De son côté, le FLC a annoncé que sa rencontre avec le comité américain a traité l’importance de la transition du pouvoir à une autorité civile, notant aussi qu’elle avait évoqué la nécessité de lancer une enquête «transparente et crédible», sous une surveillance internationale au sujet des violences commises par les forces de l’ordre lors de la dispersion du sit-in lundi à Khartoum.

Mise en gardes britanniques

Par ailleurs, la ministre d’Etat britannique pour l’Afrique au Ministère des Affaires étrangères et du Commonwealth, Harriett Baldwin, a annoncé la possibilité d’établir des sanctions sur les parties qui s’opposeraient à la transition du pouvoir au Soudan.

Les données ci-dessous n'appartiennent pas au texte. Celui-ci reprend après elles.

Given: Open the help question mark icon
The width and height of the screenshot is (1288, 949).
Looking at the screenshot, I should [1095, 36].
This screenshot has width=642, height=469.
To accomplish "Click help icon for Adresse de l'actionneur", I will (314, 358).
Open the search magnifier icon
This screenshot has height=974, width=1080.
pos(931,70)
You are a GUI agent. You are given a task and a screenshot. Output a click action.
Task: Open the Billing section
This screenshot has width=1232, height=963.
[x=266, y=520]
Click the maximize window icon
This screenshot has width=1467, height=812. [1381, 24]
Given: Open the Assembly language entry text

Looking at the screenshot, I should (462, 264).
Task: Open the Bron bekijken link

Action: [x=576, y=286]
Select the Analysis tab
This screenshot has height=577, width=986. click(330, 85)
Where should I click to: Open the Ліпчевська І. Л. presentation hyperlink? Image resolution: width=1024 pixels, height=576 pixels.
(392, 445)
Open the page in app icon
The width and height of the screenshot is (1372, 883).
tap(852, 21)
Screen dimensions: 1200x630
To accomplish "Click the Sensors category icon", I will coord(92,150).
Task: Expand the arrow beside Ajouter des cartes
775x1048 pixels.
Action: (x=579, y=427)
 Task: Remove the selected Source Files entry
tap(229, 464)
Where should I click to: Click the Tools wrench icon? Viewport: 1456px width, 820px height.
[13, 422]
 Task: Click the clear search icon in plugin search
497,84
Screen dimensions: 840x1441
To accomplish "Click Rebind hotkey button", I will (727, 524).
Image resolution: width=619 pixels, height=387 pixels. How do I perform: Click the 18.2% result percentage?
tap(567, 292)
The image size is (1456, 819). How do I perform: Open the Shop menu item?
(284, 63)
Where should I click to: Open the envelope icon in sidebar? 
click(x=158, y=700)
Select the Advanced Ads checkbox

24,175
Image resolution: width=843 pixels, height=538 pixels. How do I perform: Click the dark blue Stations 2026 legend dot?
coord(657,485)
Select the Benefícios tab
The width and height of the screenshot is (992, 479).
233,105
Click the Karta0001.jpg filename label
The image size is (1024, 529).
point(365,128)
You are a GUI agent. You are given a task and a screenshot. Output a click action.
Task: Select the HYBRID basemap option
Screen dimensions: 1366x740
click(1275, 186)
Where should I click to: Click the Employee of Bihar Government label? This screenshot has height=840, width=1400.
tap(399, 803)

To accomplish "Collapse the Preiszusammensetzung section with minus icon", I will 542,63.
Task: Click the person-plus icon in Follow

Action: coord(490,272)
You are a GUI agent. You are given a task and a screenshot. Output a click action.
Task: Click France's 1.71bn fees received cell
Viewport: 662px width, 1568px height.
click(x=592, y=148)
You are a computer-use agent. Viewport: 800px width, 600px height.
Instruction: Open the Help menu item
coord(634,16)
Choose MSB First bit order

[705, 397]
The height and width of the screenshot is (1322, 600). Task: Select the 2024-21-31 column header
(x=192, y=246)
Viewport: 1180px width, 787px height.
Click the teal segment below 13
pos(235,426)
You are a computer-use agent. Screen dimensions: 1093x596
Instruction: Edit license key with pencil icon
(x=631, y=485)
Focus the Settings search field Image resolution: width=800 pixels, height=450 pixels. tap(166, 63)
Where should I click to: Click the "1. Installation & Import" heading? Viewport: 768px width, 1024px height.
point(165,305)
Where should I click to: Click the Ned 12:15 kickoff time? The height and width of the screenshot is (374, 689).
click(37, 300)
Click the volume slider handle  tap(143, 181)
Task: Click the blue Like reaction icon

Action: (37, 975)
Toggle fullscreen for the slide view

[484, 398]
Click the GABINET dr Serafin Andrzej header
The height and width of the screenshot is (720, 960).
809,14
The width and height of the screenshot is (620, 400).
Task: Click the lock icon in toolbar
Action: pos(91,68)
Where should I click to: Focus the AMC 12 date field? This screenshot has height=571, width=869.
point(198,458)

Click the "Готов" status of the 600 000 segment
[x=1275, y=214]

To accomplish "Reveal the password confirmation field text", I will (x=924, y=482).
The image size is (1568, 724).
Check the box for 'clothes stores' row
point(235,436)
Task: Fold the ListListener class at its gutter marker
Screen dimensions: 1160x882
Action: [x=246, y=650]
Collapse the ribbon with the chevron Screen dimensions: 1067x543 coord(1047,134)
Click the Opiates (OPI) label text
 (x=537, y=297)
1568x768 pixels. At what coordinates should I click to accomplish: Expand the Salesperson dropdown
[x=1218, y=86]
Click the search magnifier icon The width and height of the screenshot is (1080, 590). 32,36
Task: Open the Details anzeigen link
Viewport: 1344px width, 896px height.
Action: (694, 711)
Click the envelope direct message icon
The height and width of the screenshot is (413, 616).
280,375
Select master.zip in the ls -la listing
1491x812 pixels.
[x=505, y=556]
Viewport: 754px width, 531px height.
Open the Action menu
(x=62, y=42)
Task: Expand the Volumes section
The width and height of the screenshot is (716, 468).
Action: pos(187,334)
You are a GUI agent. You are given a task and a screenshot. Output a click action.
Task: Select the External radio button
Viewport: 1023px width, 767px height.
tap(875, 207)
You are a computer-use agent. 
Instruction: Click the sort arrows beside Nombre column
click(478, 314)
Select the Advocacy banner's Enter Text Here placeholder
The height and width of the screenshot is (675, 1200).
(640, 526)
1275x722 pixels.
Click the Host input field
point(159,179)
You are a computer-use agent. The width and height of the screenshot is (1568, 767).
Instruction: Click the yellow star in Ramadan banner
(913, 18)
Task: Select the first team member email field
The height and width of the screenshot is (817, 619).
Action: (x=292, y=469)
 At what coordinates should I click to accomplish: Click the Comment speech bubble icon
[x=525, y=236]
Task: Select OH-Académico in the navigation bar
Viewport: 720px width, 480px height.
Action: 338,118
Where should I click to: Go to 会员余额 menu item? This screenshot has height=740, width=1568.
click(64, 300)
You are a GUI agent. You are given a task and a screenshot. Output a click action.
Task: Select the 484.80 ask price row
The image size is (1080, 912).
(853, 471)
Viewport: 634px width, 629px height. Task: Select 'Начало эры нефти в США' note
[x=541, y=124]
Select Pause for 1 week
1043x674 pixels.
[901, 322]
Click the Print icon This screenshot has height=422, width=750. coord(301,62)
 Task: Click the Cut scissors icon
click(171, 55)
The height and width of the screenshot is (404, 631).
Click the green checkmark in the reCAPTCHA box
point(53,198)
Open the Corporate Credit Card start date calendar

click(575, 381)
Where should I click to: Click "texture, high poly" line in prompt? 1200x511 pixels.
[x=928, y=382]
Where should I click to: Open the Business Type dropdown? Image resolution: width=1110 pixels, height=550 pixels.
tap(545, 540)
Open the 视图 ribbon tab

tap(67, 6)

Elle nota que le peuple soudanais avait fait preuve de courage et de persévérance en proclament la fin de la dictature militaire «barbare et irresponsable», ajoutant que le Conseil militaire transitionnel devrait écouter les demandes du peuple et le respecter, et soulignant la dénonciation international des violences commise par les militaires contre les civils.

En rappel, les militaires avaient pris parti avec le peuple lors des manifestations qui proclamaient la destitution du président Omar El-Béchir, sauf qu’ils s’étaient emparé du pouvoir, et bien qu’ils avaient promis au Soudanais de le transmettre à une autorité civile après des négociations convenables, les rencontres n’aboutirent à aucun accord.

Face aux manifestants décidés d’abolir la dictature militaire, les forces de l’ordre furent usage de violence excessive pour disperser les milliers de contestants à Khartoum, une trahison qui les indigne de gouverner le pays, et les place sous la zone de mire des blâmes et des sanctions internationaux.